▶ _How to complete this task_: Precisely the lines from the one with "Screen dimensions: 559x303" through the end of the data, both included, must make up the response, each restated word for word.
== == ==
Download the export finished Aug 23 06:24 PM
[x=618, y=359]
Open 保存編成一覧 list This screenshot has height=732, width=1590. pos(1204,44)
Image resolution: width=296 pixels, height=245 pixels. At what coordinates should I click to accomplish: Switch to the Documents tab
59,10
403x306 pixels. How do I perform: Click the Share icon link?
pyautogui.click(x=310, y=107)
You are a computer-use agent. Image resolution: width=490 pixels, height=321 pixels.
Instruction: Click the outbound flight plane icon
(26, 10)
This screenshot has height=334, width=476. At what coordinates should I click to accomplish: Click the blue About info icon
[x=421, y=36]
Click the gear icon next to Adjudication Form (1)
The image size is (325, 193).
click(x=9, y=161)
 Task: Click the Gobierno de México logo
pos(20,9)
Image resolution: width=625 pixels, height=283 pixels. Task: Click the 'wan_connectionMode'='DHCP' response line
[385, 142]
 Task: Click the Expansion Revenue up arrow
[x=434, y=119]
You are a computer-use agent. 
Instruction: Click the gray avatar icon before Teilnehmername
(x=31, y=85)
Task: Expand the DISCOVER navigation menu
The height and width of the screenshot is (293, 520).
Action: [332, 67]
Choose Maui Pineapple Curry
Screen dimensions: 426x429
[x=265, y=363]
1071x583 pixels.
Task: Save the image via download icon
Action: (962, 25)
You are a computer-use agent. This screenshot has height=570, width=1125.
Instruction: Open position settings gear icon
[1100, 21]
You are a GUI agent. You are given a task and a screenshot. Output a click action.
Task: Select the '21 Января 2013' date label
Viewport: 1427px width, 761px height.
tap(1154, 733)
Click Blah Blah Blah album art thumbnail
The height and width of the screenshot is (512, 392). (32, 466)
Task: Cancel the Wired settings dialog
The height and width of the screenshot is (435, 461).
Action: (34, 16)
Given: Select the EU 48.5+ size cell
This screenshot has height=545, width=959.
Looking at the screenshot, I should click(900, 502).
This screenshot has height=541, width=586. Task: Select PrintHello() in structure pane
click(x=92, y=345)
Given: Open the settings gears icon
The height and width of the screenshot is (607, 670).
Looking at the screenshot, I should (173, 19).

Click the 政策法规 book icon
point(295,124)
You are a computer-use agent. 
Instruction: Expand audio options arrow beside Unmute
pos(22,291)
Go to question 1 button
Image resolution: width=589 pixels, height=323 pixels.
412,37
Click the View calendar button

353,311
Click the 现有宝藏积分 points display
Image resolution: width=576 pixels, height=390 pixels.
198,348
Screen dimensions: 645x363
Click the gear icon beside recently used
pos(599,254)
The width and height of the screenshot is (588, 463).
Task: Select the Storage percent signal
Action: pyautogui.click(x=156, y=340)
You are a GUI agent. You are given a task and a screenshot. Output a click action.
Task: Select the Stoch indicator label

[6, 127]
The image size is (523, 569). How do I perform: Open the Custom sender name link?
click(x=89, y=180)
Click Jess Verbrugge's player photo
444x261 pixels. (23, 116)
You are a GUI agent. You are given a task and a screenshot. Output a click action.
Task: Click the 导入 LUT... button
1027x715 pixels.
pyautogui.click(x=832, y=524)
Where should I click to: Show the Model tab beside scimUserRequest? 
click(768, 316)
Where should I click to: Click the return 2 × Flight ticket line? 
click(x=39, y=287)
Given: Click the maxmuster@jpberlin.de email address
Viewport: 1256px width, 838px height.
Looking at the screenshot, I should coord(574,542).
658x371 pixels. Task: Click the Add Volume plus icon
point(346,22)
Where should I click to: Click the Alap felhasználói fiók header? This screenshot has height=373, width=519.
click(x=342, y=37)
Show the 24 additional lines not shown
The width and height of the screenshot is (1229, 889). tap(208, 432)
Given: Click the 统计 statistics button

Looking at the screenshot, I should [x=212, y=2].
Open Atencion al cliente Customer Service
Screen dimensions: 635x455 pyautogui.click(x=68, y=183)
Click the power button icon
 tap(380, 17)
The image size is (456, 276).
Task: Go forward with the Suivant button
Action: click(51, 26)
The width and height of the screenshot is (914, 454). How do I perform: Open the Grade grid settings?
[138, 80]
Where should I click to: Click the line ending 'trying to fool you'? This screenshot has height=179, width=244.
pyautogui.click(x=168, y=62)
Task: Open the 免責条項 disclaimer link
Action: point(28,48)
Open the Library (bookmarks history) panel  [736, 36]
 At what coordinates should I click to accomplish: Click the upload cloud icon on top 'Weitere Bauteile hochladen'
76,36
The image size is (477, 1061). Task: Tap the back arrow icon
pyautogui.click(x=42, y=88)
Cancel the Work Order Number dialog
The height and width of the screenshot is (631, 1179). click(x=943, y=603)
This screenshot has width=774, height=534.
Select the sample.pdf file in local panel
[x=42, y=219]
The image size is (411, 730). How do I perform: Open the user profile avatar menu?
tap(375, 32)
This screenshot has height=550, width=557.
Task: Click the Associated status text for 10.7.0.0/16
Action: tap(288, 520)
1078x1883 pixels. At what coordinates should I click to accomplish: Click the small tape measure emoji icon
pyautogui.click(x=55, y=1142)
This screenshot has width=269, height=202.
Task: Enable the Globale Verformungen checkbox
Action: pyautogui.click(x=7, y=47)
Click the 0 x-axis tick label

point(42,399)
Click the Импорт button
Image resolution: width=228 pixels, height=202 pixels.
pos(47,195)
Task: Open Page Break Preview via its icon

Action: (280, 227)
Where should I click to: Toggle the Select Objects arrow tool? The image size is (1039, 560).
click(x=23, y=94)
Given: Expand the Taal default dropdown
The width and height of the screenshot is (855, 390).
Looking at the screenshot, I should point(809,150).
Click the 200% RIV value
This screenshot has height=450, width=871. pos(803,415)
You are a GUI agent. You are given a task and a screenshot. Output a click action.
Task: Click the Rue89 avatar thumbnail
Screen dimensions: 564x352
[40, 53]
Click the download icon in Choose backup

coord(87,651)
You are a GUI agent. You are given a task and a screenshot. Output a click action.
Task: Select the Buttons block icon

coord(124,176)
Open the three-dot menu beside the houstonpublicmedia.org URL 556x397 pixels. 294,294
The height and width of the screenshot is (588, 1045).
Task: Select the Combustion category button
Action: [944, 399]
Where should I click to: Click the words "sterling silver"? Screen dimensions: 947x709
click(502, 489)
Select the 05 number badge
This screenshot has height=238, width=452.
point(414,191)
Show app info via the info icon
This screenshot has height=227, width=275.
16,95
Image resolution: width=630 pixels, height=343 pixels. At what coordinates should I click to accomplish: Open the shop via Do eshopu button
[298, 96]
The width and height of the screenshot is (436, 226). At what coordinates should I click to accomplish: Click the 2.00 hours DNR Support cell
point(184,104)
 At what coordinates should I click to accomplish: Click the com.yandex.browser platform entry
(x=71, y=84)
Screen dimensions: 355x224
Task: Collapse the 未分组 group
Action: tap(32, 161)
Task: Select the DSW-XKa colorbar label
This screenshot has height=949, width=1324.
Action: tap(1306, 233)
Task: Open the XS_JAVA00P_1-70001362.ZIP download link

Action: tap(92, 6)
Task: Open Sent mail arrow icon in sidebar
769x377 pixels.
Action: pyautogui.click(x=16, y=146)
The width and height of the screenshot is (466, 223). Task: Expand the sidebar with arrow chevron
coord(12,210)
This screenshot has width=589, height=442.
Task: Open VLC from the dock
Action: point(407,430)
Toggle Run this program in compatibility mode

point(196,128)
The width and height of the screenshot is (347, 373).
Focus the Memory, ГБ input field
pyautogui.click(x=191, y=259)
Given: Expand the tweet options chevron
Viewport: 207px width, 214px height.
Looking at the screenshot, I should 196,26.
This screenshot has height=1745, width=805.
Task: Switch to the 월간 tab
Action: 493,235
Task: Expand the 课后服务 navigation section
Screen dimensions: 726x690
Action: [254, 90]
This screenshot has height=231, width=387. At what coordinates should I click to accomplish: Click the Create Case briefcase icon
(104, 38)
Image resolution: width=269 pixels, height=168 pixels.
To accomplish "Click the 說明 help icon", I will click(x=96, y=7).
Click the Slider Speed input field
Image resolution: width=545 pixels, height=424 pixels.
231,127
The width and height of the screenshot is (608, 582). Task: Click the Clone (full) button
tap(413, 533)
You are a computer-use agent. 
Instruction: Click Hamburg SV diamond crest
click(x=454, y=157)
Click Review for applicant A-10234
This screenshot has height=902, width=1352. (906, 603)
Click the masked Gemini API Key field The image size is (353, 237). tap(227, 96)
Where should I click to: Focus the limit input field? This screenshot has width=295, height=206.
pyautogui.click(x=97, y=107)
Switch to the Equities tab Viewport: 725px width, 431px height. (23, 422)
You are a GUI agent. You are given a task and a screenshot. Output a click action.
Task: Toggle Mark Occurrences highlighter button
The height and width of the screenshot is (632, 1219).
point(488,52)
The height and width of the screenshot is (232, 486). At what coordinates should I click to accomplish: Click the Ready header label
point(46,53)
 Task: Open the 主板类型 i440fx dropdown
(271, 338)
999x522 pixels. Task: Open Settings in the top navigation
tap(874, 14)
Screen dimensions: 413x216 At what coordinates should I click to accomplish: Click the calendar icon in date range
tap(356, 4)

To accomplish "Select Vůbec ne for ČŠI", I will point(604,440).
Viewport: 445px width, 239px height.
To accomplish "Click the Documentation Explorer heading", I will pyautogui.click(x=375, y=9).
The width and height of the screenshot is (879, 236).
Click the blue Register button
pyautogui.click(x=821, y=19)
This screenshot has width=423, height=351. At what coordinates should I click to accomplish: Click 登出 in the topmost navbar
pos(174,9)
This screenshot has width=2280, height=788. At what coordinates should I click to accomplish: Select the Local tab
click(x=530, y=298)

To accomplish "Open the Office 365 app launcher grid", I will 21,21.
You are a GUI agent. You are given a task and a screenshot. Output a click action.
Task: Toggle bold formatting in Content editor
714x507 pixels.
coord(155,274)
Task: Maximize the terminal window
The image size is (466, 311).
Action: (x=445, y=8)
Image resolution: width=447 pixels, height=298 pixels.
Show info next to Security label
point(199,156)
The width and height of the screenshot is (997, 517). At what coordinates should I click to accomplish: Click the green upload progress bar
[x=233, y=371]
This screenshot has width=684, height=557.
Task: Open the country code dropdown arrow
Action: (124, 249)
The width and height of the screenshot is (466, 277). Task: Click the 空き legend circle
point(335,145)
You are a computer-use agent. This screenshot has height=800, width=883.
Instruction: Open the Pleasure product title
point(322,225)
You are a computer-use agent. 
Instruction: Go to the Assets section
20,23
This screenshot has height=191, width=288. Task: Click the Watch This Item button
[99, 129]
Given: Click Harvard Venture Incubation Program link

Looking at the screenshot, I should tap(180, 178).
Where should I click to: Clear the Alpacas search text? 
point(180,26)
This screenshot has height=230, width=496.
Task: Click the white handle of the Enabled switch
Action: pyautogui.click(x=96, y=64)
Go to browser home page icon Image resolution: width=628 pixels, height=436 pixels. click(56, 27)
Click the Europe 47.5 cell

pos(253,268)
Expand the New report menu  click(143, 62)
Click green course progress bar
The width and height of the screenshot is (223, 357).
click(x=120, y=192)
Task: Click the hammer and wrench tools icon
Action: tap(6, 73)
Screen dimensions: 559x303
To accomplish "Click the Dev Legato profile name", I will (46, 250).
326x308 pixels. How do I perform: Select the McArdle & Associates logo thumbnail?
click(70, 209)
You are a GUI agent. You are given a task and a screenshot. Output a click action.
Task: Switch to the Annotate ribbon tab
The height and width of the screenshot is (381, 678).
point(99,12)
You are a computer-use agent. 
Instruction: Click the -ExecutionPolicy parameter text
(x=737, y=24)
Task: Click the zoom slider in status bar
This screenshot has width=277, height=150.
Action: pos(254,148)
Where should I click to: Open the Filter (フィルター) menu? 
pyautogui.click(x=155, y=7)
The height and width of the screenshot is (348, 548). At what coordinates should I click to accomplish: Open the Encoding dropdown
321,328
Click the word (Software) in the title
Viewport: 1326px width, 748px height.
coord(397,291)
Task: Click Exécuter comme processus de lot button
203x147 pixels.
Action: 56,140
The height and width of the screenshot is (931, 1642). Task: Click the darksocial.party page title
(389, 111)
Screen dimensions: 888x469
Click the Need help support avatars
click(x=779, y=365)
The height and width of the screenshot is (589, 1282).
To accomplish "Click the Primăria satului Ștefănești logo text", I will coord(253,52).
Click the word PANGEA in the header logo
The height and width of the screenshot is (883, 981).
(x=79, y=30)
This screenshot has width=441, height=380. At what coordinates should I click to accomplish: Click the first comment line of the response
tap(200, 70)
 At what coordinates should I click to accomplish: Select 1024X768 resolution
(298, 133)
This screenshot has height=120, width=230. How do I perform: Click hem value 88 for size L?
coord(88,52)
== == ==
▶ _Output of the exercise_:
Screen dimensions: 559x303
To accomplish "Click the Dev Legato profile name", I will (46, 250).
326x308 pixels. How do I perform: Select the McArdle & Associates logo thumbnail?
click(70, 209)
You are a GUI agent. You are given a task and a screenshot. Output a click action.
Task: Switch to the Annotate ribbon tab
The height and width of the screenshot is (381, 678).
point(99,12)
You are a computer-use agent. 
Instruction: Click the -ExecutionPolicy parameter text
(x=737, y=24)
Task: Click the zoom slider in status bar
This screenshot has width=277, height=150.
Action: pos(254,148)
Where should I click to: Open the Filter (フィルター) menu? 
pyautogui.click(x=155, y=7)
The height and width of the screenshot is (348, 548). At what coordinates should I click to accomplish: Open the Encoding dropdown
321,328
Click the word (Software) in the title
Viewport: 1326px width, 748px height.
coord(397,291)
Task: Click Exécuter comme processus de lot button
203x147 pixels.
Action: 56,140
The height and width of the screenshot is (931, 1642). Task: Click the darksocial.party page title
(389, 111)
Screen dimensions: 888x469
Click the Need help support avatars
click(x=779, y=365)
The height and width of the screenshot is (589, 1282).
To accomplish "Click the Primăria satului Ștefănești logo text", I will coord(253,52).
Click the word PANGEA in the header logo
The height and width of the screenshot is (883, 981).
(x=79, y=30)
This screenshot has width=441, height=380. At what coordinates should I click to accomplish: Click the first comment line of the response
tap(200, 70)
 At what coordinates should I click to accomplish: Select 1024X768 resolution
(298, 133)
This screenshot has height=120, width=230. How do I perform: Click hem value 88 for size L?
coord(88,52)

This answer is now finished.